In 2012, Cecelia Tollett entered into a groundwater sales agreement that allowed MPI Surface, LLC (“MPI”) to extract groundwater from Tollett’s land to sell to others for various uses in the oil and gas industry. Among other provisions, the agreement provided that Tollett was to be paid a 25% royalty of the gross sale proceeds with said royalties to be “… due on the same day of each month in which sale proceeds are collected by MPI.” Furthermore, the agreement provided that failing to timely and fully pay the royalties “shall be considered a material breach” allowing Tollett to terminate the agreement. Further, the agreement required MPI to establish and maintain a point of sale meter to record sales. Under the agreement, Tollett could install her own meters if MPI failed to install meters. The agreement also provided that “… MPI’s failure to timely and fully meter the water sales and disposal water shall be considered a material breach” of the agreement allowing Tollett to terminate.

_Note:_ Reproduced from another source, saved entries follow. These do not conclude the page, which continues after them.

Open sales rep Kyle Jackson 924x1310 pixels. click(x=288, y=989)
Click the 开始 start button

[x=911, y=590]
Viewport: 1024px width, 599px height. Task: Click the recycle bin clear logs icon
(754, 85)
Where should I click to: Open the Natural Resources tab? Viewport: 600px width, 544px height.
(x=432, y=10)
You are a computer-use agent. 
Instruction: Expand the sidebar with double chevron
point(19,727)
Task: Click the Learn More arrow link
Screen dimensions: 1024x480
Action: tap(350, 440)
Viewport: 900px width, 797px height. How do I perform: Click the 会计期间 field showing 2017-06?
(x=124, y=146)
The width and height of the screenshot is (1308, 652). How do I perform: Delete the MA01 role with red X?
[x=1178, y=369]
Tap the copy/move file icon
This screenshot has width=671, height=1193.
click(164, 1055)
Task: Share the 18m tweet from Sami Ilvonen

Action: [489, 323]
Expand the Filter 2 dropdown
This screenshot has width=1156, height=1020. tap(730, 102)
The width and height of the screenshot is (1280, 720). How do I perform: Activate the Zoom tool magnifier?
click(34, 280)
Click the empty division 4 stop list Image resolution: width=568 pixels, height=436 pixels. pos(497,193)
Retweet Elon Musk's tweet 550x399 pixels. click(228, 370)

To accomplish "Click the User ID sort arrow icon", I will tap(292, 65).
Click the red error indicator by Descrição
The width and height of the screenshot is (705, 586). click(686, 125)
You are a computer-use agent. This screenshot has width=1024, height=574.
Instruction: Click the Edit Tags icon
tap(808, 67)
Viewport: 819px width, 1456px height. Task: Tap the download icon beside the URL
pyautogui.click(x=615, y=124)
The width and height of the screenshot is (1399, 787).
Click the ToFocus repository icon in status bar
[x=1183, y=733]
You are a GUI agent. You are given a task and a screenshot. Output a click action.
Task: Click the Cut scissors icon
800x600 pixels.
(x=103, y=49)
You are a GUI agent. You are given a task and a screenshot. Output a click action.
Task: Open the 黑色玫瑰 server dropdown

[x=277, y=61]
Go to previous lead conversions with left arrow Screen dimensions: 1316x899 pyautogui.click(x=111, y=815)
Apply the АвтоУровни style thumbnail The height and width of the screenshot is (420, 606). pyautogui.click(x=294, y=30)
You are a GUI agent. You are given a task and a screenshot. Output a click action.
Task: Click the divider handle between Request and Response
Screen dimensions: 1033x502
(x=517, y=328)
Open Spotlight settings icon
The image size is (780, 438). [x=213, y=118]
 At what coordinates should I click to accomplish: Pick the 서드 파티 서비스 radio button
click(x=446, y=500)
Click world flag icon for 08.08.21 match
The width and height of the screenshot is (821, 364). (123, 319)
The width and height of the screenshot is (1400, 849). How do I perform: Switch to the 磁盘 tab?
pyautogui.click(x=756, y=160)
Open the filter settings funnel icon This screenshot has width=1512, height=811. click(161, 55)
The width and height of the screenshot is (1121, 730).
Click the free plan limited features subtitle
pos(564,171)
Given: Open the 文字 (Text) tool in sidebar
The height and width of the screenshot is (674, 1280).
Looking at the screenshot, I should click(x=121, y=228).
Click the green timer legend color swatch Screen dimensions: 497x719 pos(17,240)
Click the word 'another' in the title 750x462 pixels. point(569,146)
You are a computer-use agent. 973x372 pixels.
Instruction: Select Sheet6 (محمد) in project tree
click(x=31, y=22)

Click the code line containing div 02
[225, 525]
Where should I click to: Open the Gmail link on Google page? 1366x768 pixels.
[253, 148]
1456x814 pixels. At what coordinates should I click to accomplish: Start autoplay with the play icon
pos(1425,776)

MPI drilled four wells and began making royalty payments. However, MPI never installed any sort of point-of-sale metering system. Tollett did not complain and did not install her own meters. Over the course of the next four years, royalties were paid monthly but not on the same day on which payments were collected from the third-party buyers. MPI intended to pay the royalties on the 20th of each month, but generally was either a couple of days early or a couple of days late. The agreement contained a 60-day grace period. Over the first four years of the agreement, Tollett never complained about the monthly royalty payments and never complained about whether the payments actually fell on the 20th or a few days later.